Enter special characters
You can enter and view thousands of characters from most of the world’s writing systems, even those not found on your keyboard. This page lists some different ways you can enter special characters.
GNOME comes with a character map application that allows you to find and insert unusual characters, including emoji, by browsing character categories or searching for keywords.
You can launch Characters from the Activities overview.
A compose key is a special key that allows you to press multiple keys in a row to get a special character. For example, to type the accented letter é, you can press compose then ' then e.
Keyboards don’t have specific compose keys. Instead, you can define one of the existing keys on your keyboard as a compose key.
You need to have Tweaks installed on your computer to change this setting.
Define a compose key
Open the Activities overview and start typing Tweaks.
Click Tweaks to open the application.
Click the Keyboard & Mouse tab.
Click Disabled next to the Compose Key setting.
Turn the switch on in the dialog and pick the keyboard shortcut you want to use.
Tick the checkbox of the key that you want to set as the Compose key.
Close the dialog.
Close the Tweaks window.
You can type many common characters using the compose key, for example:
Press compose then ' then a letter to place an acute accent over that letter, such as é.
Press compose then ` (back tick) then a letter to place a grave accent over that letter, such as è.
Press compose then " then a letter to place an umlaut over that letter, such as ë.
Press compose then - then a letter to place a macron over that letter, such as ē.
For more compose key sequences, see.
You can enter any Unicode character using only your keyboard with the numeric code point of the character. Every character is identified by a four-character code point. To find the code point for a character, look it up in the Characters application. The code point is the four characters after U+.
To enter a character by its code point, press Ctrl+Shift+U, then type the four-character code and press Space or Enter. If you often use characters that you can’t easily access with other methods, you might find it useful to memorize the code point for those characters so you can enter them quickly.
You can make your keyboard behave like the keyboard for another language, regardless of the letters printed on the keys. You can even easily switch between different keyboard layouts using an icon in the top bar. To learn how, see.

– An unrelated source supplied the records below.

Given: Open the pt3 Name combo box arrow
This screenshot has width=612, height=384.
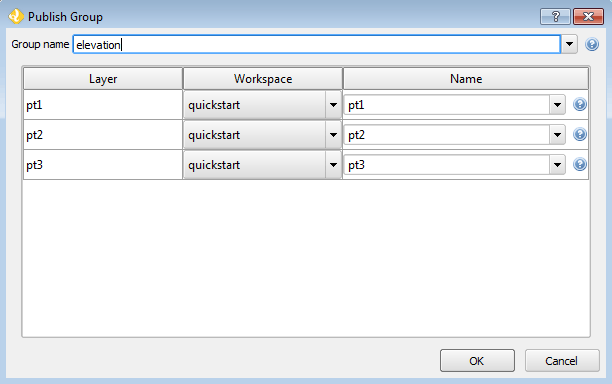Looking at the screenshot, I should coord(557,165).
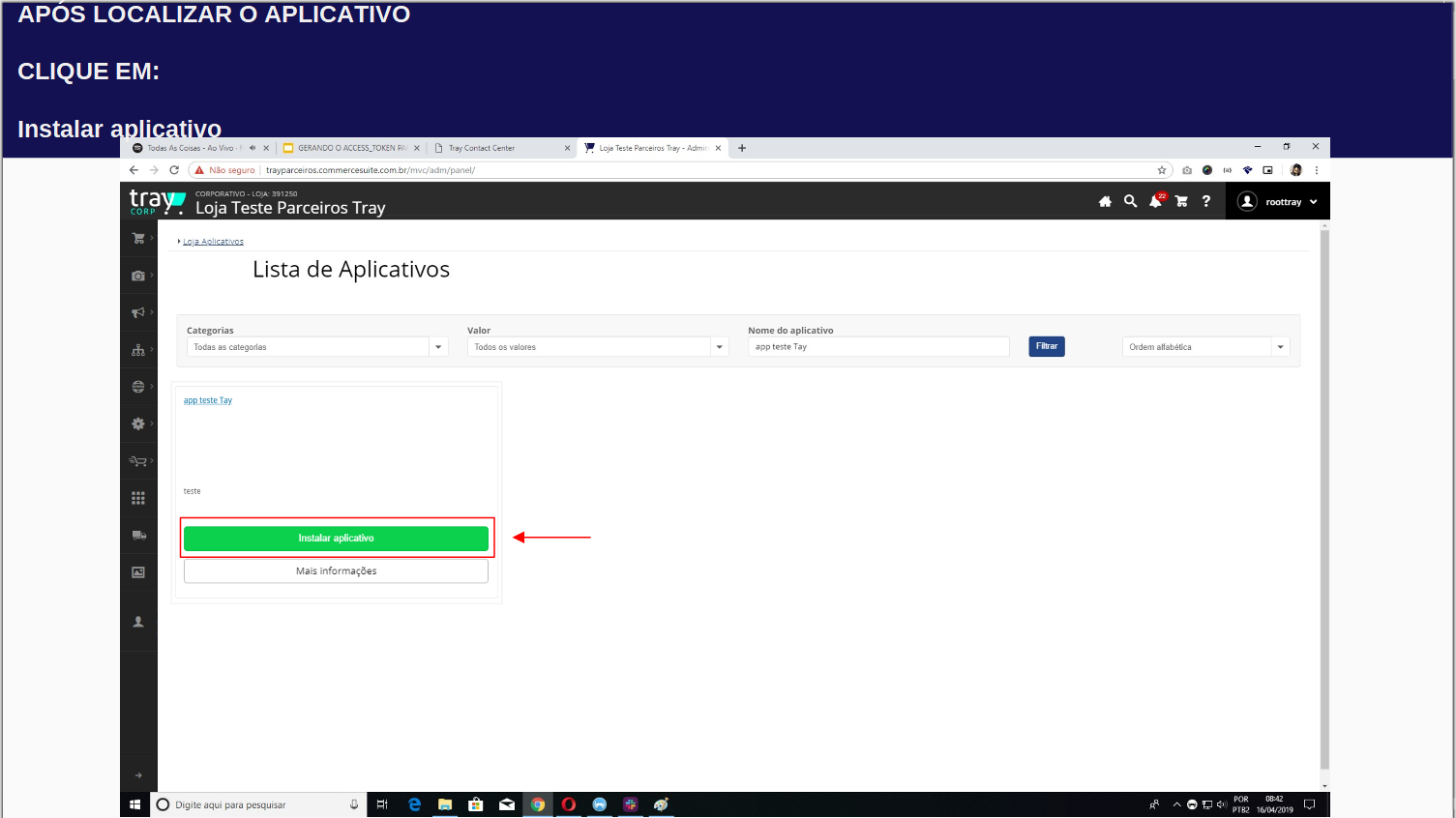The width and height of the screenshot is (1456, 818).
Task: Click the Nome do aplicativo input field
Action: tap(878, 347)
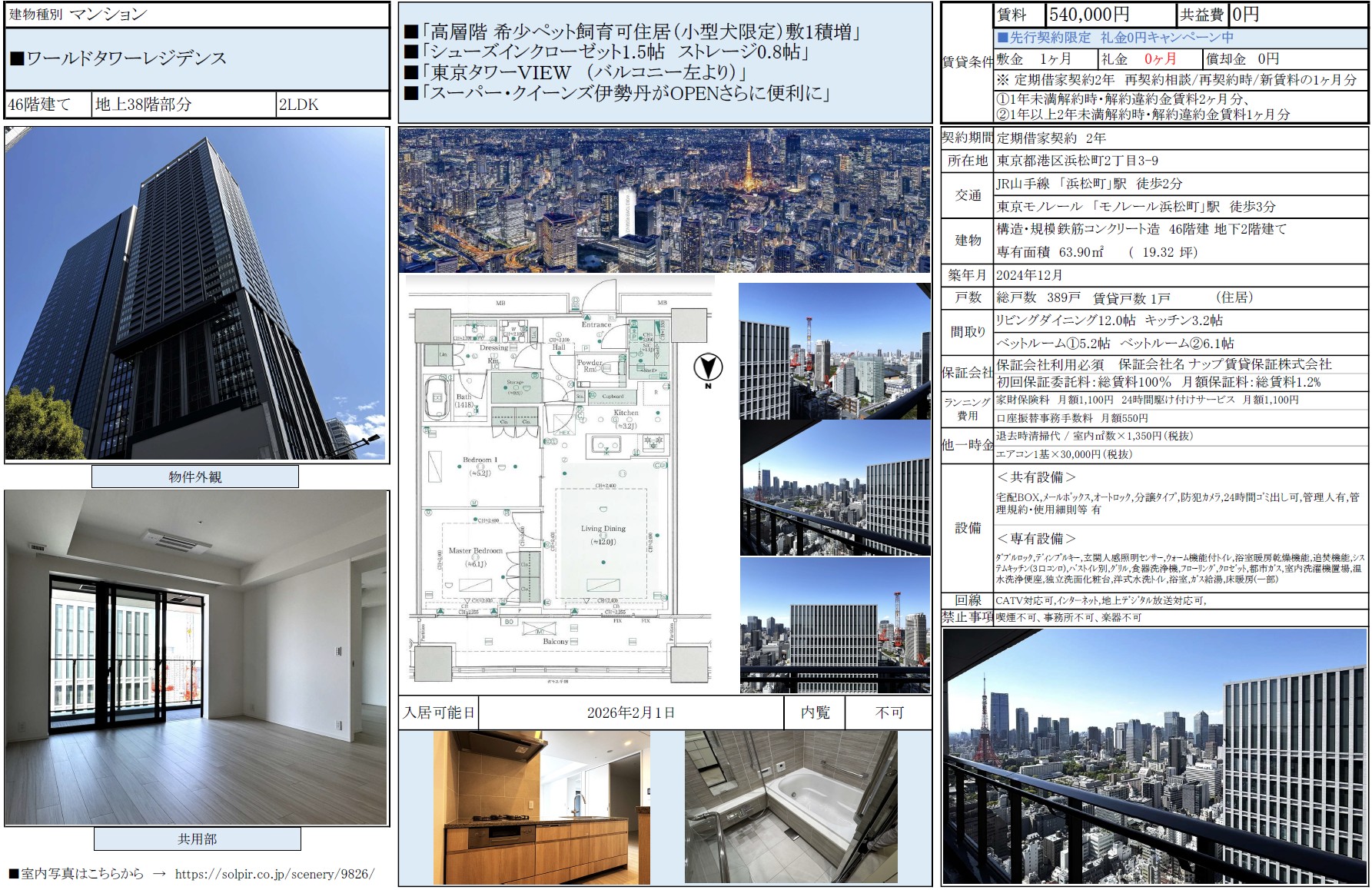Select the bottom photo beside the floor plan
This screenshot has height=890, width=1372.
pyautogui.click(x=835, y=626)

An Input Method expands the previous methods by allowing to enter characters not only with keyboard but also any input devices. For instance you could enter characters with a mouse using a gesture method, or enter Japanese characters using a Latin keyboard.
To choose an input method, right-click over a text widget, and in the menu Input Method, choose an input method you want to use. There is no default input method provided, so refer to the input methods documentation to see how to use them.